▸ **TASK DETAILS**
Drop every picture, then transcribe the remaining data exactly.

▸ **AVAILABLE RECORDS**

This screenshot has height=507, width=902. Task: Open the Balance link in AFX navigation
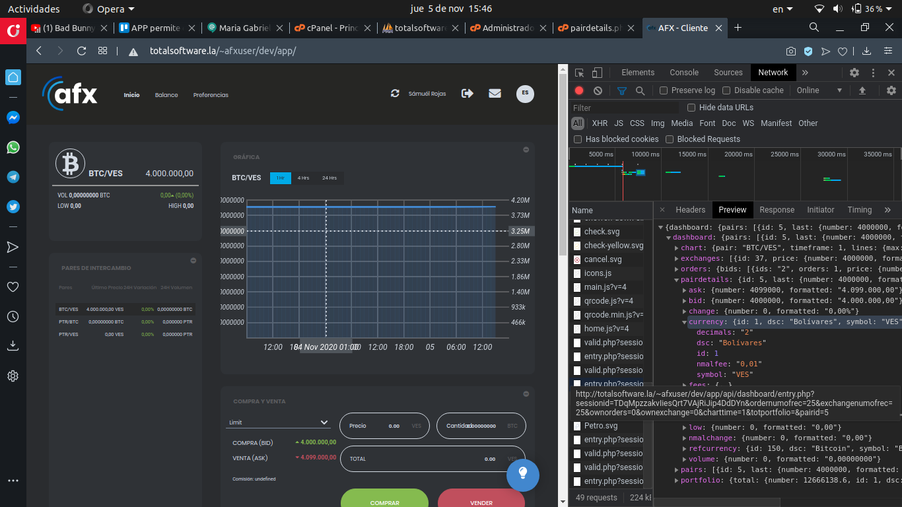point(166,95)
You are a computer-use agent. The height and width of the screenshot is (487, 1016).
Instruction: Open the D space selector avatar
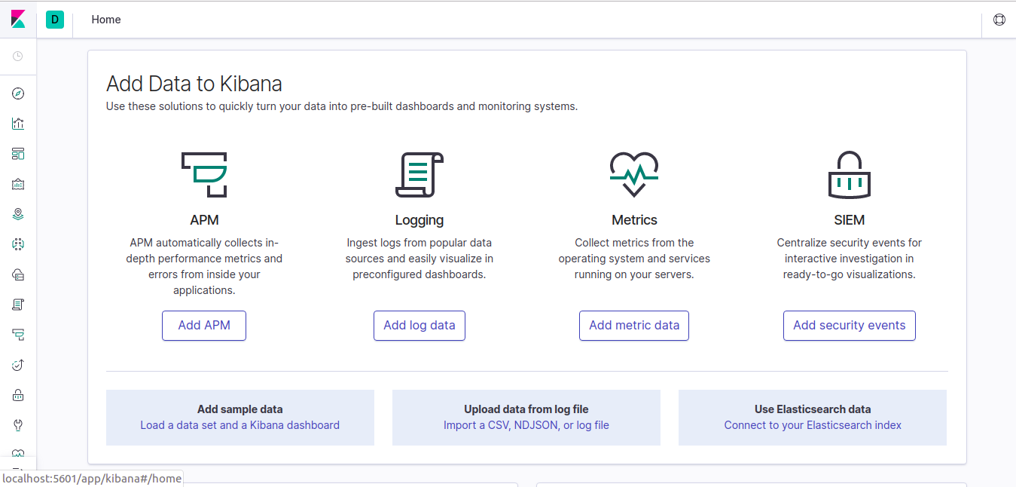54,19
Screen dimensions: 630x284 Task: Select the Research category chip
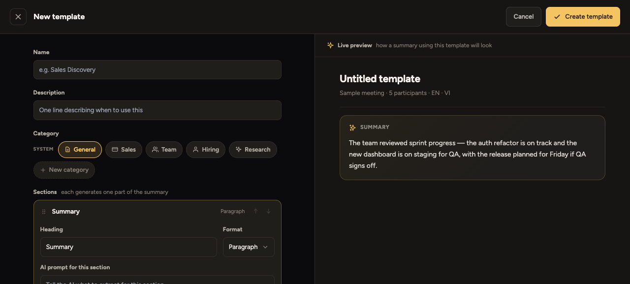pyautogui.click(x=253, y=150)
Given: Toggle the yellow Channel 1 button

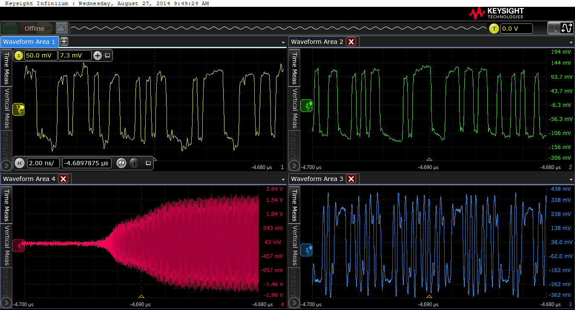Looking at the screenshot, I should (x=19, y=55).
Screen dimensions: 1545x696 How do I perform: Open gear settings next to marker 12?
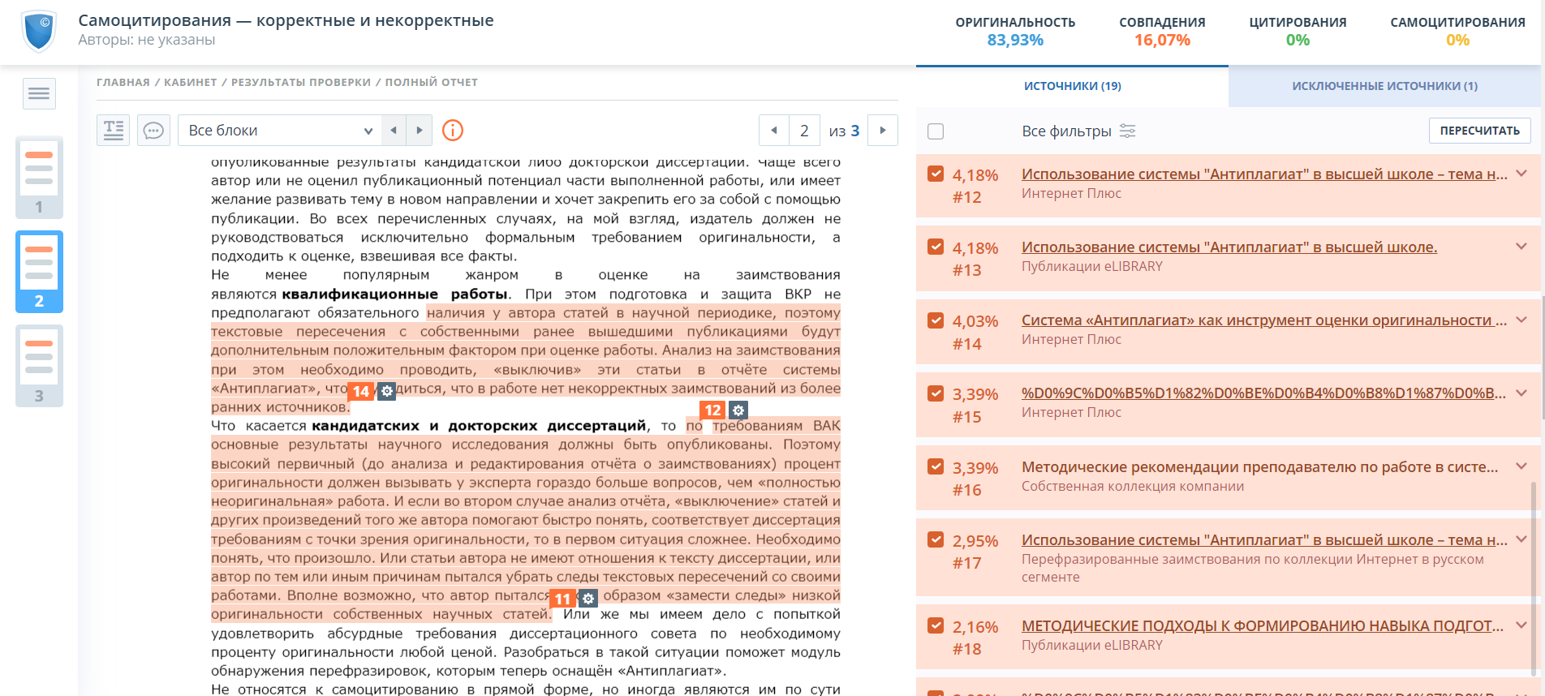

▸ **FINISHED EXERCISE**
This screenshot has height=507, width=902. Task: Open the Balance link in AFX navigation
point(166,95)
You are a computer-use agent. The height and width of the screenshot is (487, 1016).
Instruction: Open the D space selector avatar
54,19
Screen dimensions: 630x284 Task: Select the Research category chip
pyautogui.click(x=253, y=150)
Given: Toggle the yellow Channel 1 button

Looking at the screenshot, I should (x=19, y=55).
Screen dimensions: 1545x696 How do I perform: Open gear settings next to marker 12?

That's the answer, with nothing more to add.